Best way to strip "www" from URL?

I'm deploying my first Laravel app and realized that http://example.com is treated as a different site than http://www.example.com with regard to setting the session and cookies. So I want to strip the "www" so that there's no confusion with the users. What's the best way to do this?

The examples I found online require specifying a specific domain within .htaccess, but I'd prefer to do something generic (if possible) so that the app behaves appropriately without me having to have separate .htaccess files for each domain that uses this. Is that possible?

I did find one example of doing this in a generic way, and it worked, but it clashed with Laravel's other .htaccess settings. The URLs would come out as http://example.com/index.php/page instead of http://example.com/page.

Any help is appreciated.
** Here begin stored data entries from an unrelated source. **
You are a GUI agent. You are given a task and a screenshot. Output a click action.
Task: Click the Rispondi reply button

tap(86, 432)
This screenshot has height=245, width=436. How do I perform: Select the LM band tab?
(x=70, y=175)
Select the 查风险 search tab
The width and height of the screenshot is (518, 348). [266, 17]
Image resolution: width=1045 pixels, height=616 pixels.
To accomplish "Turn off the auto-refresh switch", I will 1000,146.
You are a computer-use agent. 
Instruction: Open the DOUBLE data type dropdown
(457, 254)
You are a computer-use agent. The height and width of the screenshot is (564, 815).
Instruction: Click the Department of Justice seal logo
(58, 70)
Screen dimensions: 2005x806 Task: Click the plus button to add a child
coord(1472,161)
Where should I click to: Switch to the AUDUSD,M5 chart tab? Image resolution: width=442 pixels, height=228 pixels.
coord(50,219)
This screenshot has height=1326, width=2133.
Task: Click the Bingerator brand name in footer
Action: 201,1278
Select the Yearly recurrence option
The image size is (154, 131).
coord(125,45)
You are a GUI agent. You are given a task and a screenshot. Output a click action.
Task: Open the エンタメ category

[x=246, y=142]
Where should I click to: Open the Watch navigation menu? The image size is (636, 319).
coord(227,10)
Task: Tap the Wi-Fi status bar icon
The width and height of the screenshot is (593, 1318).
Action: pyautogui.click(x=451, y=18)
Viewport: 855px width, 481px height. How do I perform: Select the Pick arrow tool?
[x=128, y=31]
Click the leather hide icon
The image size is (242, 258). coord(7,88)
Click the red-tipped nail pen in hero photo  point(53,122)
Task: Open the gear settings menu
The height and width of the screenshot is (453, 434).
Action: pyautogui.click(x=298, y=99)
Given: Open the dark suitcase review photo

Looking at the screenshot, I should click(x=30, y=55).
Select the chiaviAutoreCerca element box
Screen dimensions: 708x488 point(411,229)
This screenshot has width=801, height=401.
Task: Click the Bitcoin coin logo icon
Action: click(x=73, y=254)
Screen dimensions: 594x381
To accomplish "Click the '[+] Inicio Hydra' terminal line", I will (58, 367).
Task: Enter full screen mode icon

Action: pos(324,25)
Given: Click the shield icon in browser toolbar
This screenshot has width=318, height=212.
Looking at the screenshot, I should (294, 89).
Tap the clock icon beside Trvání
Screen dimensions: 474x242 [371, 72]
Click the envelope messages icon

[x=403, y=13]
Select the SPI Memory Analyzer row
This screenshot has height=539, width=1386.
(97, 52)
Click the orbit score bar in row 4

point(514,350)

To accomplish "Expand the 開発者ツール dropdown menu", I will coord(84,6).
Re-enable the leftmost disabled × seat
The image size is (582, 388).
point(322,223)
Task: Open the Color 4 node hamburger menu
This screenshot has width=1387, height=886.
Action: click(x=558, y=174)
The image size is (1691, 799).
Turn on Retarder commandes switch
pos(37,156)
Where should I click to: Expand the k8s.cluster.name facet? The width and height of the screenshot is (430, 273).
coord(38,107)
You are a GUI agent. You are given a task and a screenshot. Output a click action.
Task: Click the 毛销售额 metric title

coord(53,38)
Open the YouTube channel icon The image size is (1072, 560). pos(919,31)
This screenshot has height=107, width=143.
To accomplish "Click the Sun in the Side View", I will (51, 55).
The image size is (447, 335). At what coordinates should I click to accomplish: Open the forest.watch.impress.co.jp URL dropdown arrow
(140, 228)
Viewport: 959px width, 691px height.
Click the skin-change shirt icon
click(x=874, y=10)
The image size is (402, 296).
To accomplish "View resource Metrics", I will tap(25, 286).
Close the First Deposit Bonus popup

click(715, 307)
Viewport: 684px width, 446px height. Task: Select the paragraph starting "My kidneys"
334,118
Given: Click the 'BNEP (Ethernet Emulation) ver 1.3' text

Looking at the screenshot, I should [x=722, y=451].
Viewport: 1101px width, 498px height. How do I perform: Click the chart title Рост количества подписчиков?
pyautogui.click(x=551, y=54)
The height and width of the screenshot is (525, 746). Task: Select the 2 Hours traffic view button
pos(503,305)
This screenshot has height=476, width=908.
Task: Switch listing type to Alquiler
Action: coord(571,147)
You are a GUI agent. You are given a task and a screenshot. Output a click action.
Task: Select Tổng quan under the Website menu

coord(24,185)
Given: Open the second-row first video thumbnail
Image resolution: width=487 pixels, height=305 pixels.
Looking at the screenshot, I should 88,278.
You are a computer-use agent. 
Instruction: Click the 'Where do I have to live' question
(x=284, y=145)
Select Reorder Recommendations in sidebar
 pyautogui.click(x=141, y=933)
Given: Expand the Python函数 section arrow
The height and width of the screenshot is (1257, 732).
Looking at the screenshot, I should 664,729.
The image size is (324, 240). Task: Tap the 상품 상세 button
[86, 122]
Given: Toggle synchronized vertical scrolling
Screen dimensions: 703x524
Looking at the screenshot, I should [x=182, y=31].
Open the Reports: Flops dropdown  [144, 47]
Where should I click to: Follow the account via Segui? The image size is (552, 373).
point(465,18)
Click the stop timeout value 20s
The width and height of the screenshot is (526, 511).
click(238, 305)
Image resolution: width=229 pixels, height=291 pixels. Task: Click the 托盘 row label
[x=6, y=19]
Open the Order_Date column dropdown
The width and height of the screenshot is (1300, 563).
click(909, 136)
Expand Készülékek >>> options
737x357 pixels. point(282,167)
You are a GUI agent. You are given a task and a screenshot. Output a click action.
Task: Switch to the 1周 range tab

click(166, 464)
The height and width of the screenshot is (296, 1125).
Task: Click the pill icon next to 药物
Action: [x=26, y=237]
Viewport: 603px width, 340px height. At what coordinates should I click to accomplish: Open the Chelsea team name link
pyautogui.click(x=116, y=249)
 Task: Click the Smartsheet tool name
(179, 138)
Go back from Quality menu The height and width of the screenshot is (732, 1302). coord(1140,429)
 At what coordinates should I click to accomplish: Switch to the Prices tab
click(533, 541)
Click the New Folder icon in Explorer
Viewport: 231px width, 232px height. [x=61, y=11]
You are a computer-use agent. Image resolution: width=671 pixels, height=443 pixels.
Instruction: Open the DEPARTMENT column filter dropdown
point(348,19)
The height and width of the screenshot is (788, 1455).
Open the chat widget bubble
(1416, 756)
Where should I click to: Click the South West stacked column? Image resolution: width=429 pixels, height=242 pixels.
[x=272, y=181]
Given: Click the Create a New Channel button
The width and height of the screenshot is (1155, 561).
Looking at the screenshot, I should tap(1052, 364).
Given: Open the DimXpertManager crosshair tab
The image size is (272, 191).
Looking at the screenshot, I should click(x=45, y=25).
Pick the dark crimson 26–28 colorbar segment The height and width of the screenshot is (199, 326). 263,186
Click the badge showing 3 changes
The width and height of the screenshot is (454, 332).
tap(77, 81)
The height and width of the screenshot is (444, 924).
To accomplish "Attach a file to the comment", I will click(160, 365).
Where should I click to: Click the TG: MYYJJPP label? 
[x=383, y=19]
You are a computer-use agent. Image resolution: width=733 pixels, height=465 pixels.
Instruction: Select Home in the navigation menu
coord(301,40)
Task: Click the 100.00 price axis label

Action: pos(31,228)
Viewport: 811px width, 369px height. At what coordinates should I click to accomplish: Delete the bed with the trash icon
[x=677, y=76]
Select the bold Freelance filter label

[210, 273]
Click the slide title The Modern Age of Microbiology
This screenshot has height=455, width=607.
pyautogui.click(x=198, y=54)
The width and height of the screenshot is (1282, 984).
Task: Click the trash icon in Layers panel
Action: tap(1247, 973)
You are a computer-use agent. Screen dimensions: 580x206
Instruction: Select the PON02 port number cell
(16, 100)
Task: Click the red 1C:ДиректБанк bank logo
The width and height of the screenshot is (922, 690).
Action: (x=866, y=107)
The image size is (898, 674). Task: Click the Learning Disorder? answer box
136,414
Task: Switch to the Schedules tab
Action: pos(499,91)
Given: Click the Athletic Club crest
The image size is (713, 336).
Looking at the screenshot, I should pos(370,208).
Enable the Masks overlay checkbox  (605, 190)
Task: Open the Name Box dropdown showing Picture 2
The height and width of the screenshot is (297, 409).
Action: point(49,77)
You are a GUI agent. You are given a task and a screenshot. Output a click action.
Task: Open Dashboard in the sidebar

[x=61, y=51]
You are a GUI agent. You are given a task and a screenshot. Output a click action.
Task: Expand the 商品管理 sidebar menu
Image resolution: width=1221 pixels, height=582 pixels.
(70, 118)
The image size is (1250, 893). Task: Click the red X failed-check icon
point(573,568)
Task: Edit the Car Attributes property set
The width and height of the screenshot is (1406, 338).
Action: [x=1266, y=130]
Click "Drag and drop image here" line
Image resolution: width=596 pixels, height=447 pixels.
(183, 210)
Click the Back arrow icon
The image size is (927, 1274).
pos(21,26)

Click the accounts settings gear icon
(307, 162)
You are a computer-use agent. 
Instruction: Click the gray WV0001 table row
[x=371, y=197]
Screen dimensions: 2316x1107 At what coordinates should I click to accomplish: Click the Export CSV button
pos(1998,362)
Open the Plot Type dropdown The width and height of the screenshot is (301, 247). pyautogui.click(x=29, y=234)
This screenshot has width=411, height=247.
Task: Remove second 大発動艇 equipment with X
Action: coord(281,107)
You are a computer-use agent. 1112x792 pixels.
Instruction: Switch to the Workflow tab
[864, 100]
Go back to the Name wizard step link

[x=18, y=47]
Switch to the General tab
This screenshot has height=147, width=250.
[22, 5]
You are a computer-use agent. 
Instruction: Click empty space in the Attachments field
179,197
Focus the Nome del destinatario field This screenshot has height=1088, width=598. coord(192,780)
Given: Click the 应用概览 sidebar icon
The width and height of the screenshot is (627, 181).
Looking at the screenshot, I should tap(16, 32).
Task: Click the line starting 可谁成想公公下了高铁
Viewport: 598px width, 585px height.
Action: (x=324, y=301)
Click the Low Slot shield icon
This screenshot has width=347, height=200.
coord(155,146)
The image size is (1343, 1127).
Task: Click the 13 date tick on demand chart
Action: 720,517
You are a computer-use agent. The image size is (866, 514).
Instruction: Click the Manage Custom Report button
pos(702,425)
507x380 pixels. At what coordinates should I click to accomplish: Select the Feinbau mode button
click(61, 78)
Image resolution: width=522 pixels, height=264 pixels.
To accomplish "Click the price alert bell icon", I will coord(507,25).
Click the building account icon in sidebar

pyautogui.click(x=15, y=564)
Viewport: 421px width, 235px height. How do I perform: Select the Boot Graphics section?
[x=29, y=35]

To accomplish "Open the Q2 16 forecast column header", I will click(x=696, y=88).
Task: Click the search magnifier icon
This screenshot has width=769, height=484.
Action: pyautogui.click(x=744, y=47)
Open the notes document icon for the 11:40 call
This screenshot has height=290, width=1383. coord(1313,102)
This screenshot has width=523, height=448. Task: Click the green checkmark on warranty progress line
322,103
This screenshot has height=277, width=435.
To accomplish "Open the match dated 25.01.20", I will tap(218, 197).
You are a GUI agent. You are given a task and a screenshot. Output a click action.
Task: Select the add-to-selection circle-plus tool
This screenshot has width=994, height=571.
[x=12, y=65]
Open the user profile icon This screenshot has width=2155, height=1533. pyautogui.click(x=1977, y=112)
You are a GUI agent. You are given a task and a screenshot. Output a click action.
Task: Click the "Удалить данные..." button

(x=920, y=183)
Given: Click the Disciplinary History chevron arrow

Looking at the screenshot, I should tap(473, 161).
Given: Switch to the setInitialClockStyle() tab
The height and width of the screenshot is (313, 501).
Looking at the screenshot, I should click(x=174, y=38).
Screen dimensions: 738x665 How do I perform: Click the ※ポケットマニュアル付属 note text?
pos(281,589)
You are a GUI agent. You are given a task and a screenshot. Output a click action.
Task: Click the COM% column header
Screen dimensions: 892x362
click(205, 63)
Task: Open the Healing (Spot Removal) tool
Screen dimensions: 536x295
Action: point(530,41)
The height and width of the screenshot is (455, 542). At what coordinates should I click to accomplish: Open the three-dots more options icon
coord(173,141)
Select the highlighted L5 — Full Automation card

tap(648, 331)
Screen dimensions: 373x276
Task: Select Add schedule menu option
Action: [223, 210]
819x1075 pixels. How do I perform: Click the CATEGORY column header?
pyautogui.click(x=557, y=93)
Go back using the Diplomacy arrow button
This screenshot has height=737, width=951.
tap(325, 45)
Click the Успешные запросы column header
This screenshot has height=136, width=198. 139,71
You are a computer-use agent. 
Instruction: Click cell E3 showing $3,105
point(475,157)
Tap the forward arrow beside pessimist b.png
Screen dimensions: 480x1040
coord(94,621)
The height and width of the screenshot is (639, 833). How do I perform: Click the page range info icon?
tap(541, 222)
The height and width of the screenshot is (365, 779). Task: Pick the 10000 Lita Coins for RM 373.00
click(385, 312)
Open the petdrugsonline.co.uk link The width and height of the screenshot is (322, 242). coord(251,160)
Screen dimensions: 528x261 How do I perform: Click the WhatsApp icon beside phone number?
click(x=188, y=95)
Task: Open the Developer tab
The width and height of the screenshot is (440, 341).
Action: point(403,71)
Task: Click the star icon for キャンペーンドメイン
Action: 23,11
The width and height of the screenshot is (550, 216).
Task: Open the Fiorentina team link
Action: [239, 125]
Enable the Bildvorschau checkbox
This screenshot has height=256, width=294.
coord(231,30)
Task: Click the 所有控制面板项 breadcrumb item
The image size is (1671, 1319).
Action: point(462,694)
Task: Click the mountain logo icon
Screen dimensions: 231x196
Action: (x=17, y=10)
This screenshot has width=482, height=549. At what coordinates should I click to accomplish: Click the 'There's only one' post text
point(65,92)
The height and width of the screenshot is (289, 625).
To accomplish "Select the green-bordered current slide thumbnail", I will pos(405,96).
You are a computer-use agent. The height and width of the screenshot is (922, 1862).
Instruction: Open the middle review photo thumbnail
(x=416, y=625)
Thanks!

0 likes
4 replies
Ozan's avatar
Ozan
Best Answer
Level 32

If you are using Apache:

RewriteEngine On
RewriteBase /
RewriteCond %{HTTP_HOST} ^www\.(.*)$ [NC]
RewriteRule ^(.*)$ http://%1/$1 [R=301,L]

.htaccess will do just fine.

If you are using Nginx:

HTTP Solution

From the documentation, "the right way is to define a separate server for example.org":

server {
    listen       80;
    server_name  example.com;
    return       301 http://www.example.com$request_uri;
}

server {
    listen       80;
    server_name  www.example.com;
    ...
}

HTTPS Solution

For those who want a solution including https://...

server {
        listen 80;
        server_name www.domain.com;
        # $scheme will get the HTTP protocol
        # and 301 are best practice for tablet, phone, desktop and seo
        return 301 $scheme://domain.com$request_uri;
}

server {
        listen 80;
        server_name domain.com;
        # here goes the rest of your config file
        # example 
        location / {
            
            rewrite ^/cp/login?$ /cp/login.php last;
            # etc...
            
        }
}

Note: I have not originally included https:// in my solution since we use load balancers and our https:// server is a high-traffic SSL payment server: we do not mix https:// and http://.


To check the Nginx version, use nginx -v.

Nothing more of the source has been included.